A friend and I were recently at Barnes and Noble enjoying each other's company, talking about faith, and discussing the intersection between faith and pop culture. Shortly after a brief discussion about some up-and-coming emo Christian bands, an aggravated young woman came up and reproached us in regard to our willingness to associate Christianity with emo-culture. She argued that emo-culture leads to the untimely deaths of young people and that the word "emo" should not even be a part of a Christian's vocabulary. She argued that as a crisis-worker who has seen things that no one would ever want to see, it is because of conversations like our own that she has distaste toward Christians.

As she walked away, my friend and I sat there in wonder. We weren't quite sure how to respond. Had this young woman known that the two of us worked with at-risk and hurting youth in the community, would she still have confronted us in this manner? None-the-less, as she walked away, we were left to think about what we had said and how she interpreted the term "emo."

Later that day, my friend emailed me a link to Wikipedia's reference to emo music that verified our definition of emo within the context of our conversation. But today I decided to continue to explore and find out what exactly had this young woman upset. Here is a link to a Wikipedia site about emo culture. You'll find under the critique that some adults associate emo with a heightened reverence for suicidal thoughts. http://en.wikipedia.org/wiki/Emo_(slang)

And this leaves me with the question of whether these young people, referred to in this critique, would still honor suicidal poetry and thinking if emo-culture didn't exist. Wouldn't they just find some other outlet for expressing these emotions? Are their emotions a result of emo-culture or are they a response to the disintegrating home life within which they seek to find comfort?

I don't think the source of their pain is emo-culture. I think emo-culture gives these hurting young people an outlet to explain and express the pain for which in other circumstances they might find disdain.

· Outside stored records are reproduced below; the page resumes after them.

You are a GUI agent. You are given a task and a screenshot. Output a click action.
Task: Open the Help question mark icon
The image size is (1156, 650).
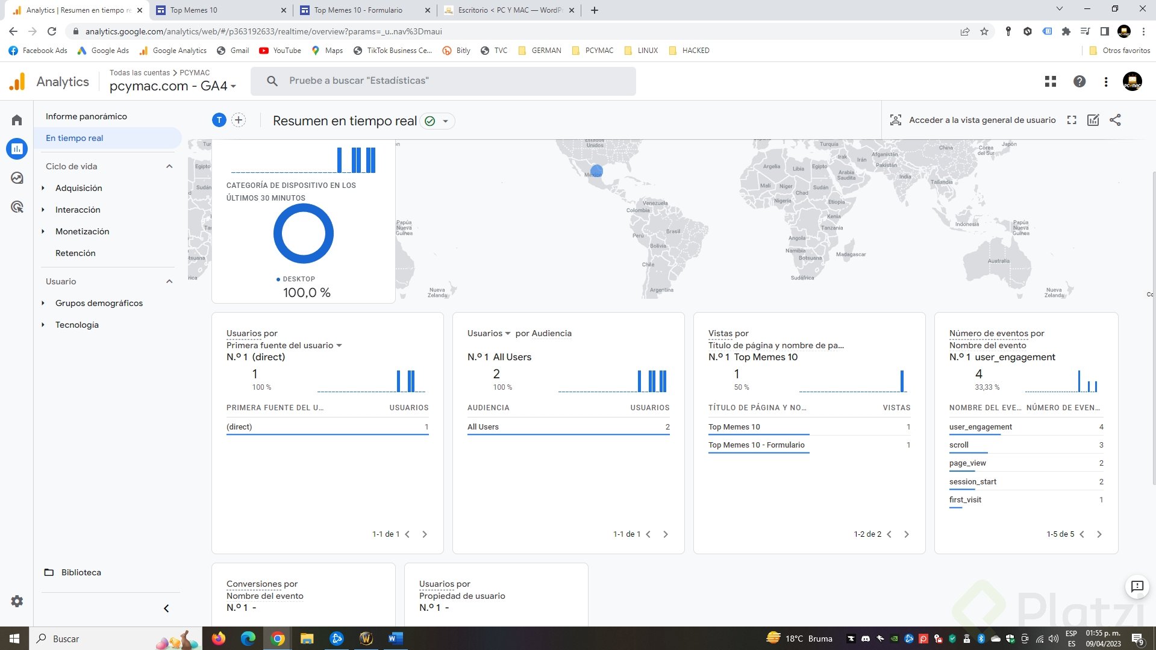1079,81
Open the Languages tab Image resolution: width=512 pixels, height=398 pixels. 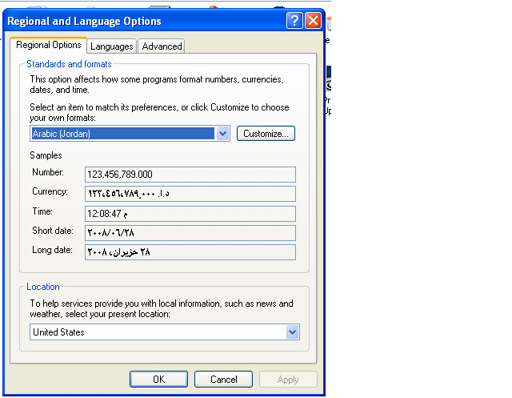click(111, 46)
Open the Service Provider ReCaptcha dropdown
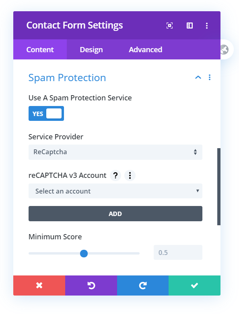 pyautogui.click(x=115, y=152)
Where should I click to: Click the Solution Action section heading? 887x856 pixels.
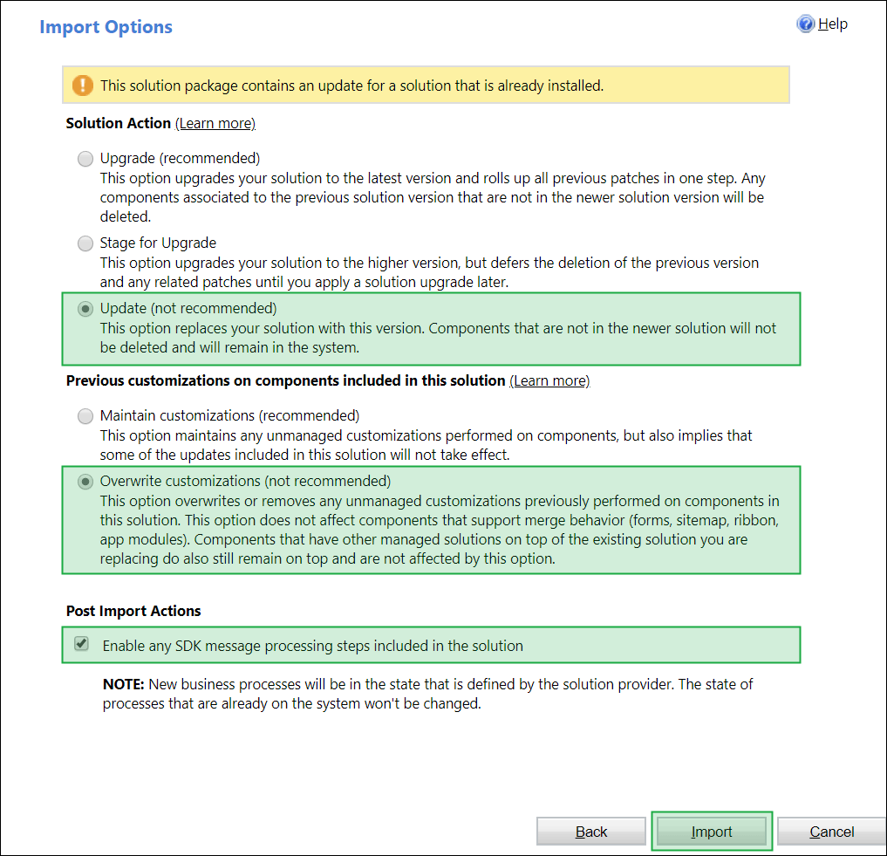point(119,124)
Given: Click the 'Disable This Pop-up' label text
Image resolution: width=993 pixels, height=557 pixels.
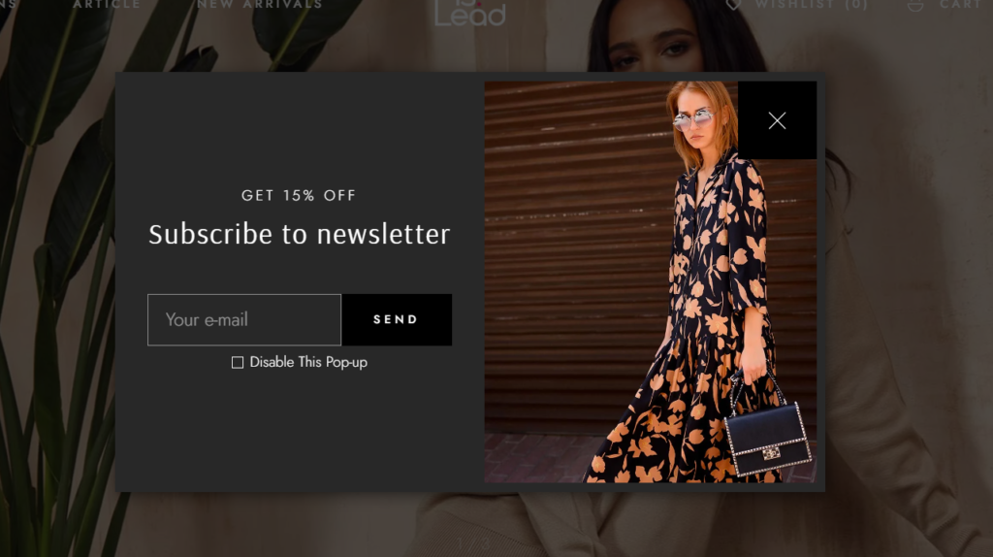Looking at the screenshot, I should click(308, 362).
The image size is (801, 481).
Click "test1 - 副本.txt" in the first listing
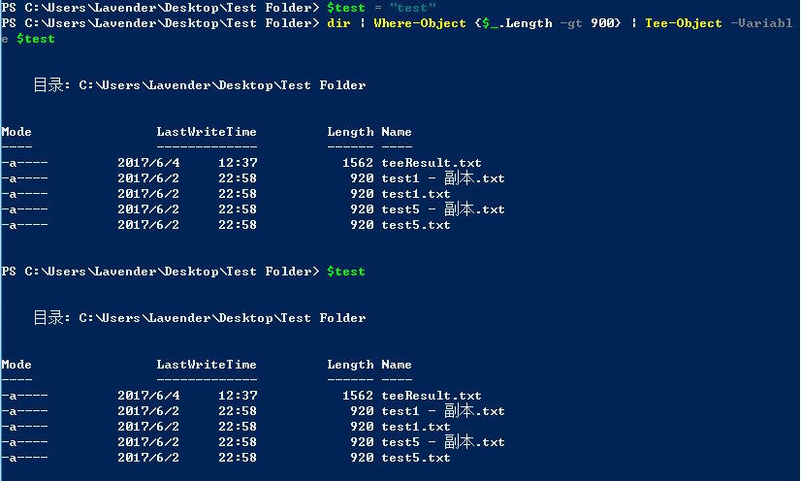(443, 178)
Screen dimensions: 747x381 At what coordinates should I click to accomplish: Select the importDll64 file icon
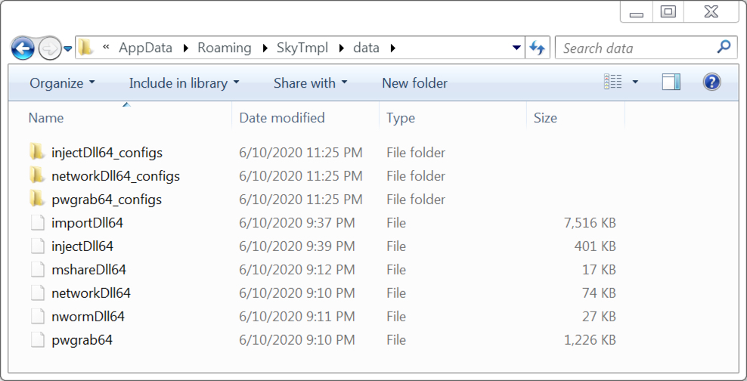coord(37,222)
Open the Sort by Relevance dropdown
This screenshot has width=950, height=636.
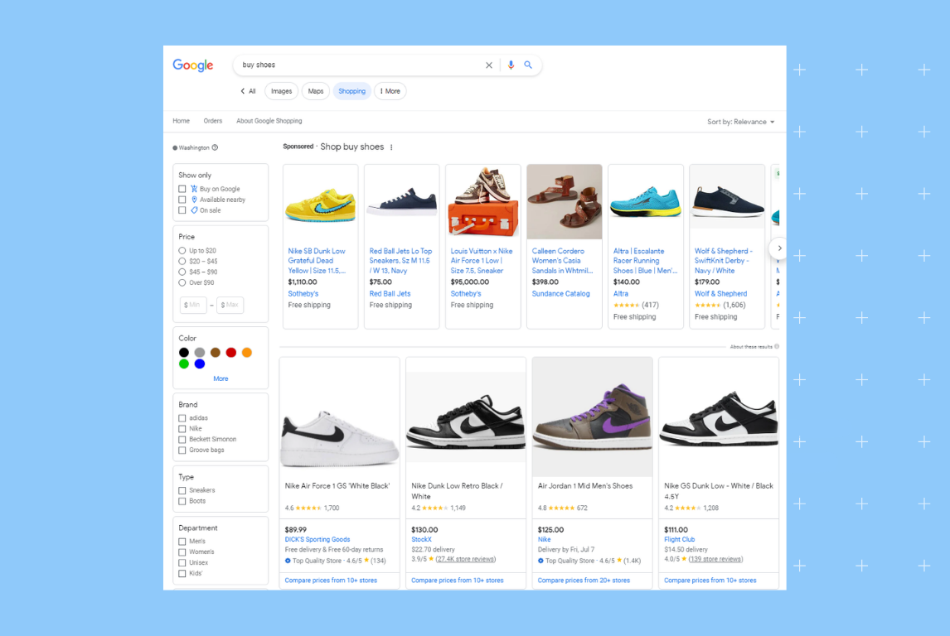[x=740, y=121]
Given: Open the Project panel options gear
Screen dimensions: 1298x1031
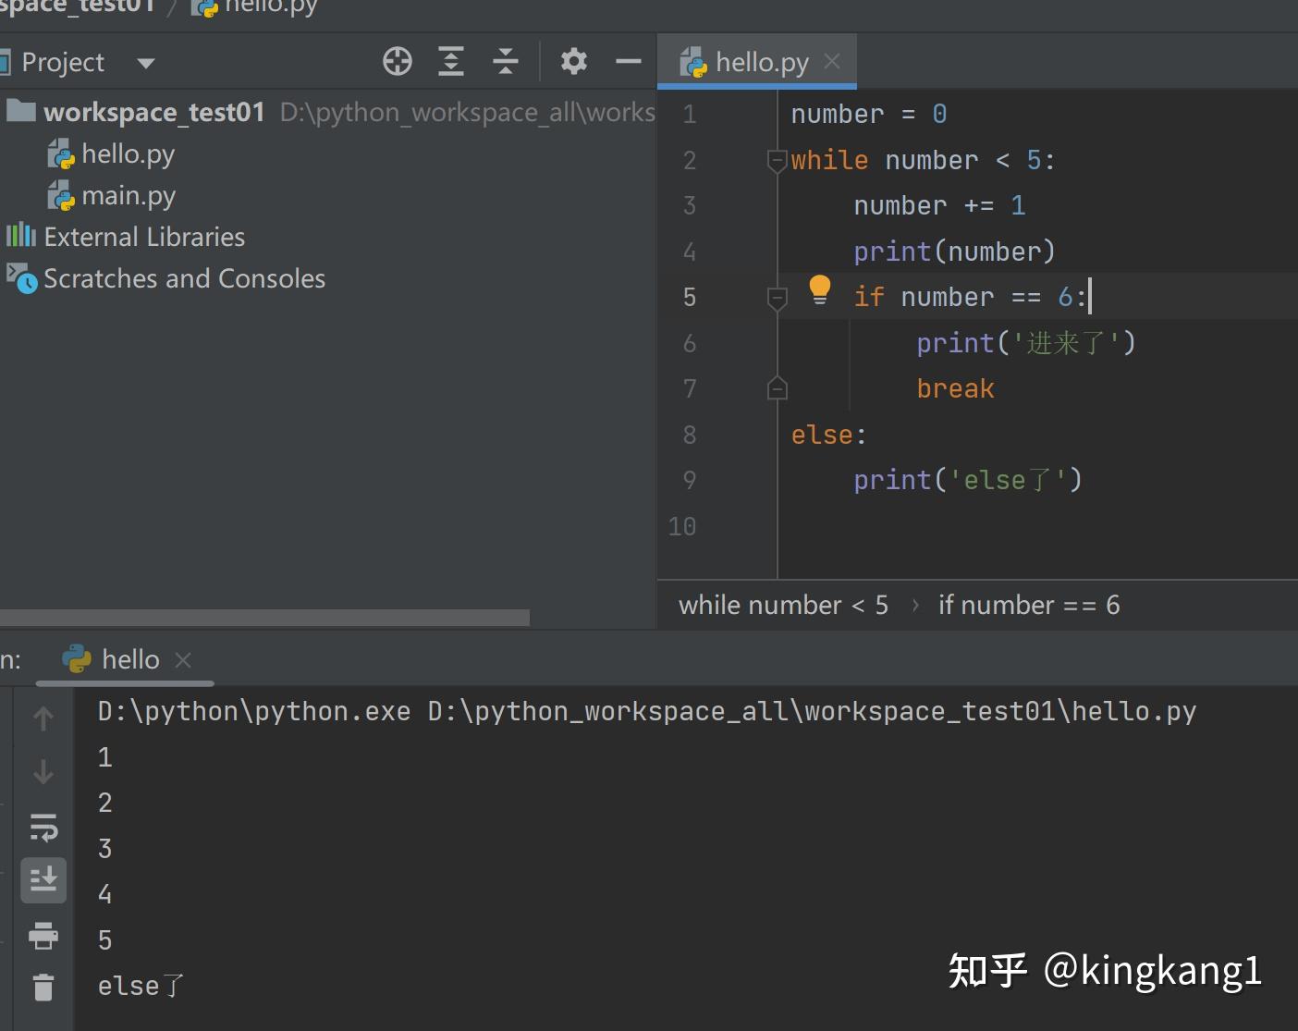Looking at the screenshot, I should (573, 61).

If you are a young person who is reading this, who finds emo-culture as a safe haven for expressing your pain, I invite you to respond to this blog or to find a new adult to share your feelings with and to seek help. There are people in this world who care and its okay to keep looking for that person who will help you - that person is out there somewhere, and that person is healthy. One place to start looking is with a Christian youth group or organization in your town. You might want to check out Young Life, Youth For Christ, Fellowship for Christian Athletes (no, this isn't just for athletes) or call that kid at school who seems like a nice Christian and ask him/her where they go to church, and try it out some time. But I want you to know that people might let you down and no one is perfect, but there is a God out there who does love you and cares for you. That is why you are reading this blog right now, because God helped you to find it and He does care. Jesus wants to be your friend. An easy prayer, "Hi God, I'm here. Please help me."

Comments

Sydney Darnay said…
Since this is obviously an outreach post, thought I should note that it's "Fellowship of Christian Athletes."

Great post, by the way--I completely agree that emo culture is just an outlet, just a rallying point for people with similar thoughts and feelings. We all do it--rally to some symbol that unites us with others like ourselves, that is--it's just part of being human.
Anonymous said…
to my opinion all of us are emotional. but we all need to think a question here: DO BEING EMOTIONAL HELPS US TO FEEL GOOD OR TO SOLVE OUR PROBLEM? the answer is no. it will never help us that way. the emo salng i talking about killing ourself. telling that love is not fair. god did not design us for this and we should do this. we can be emo but not in the worlds context.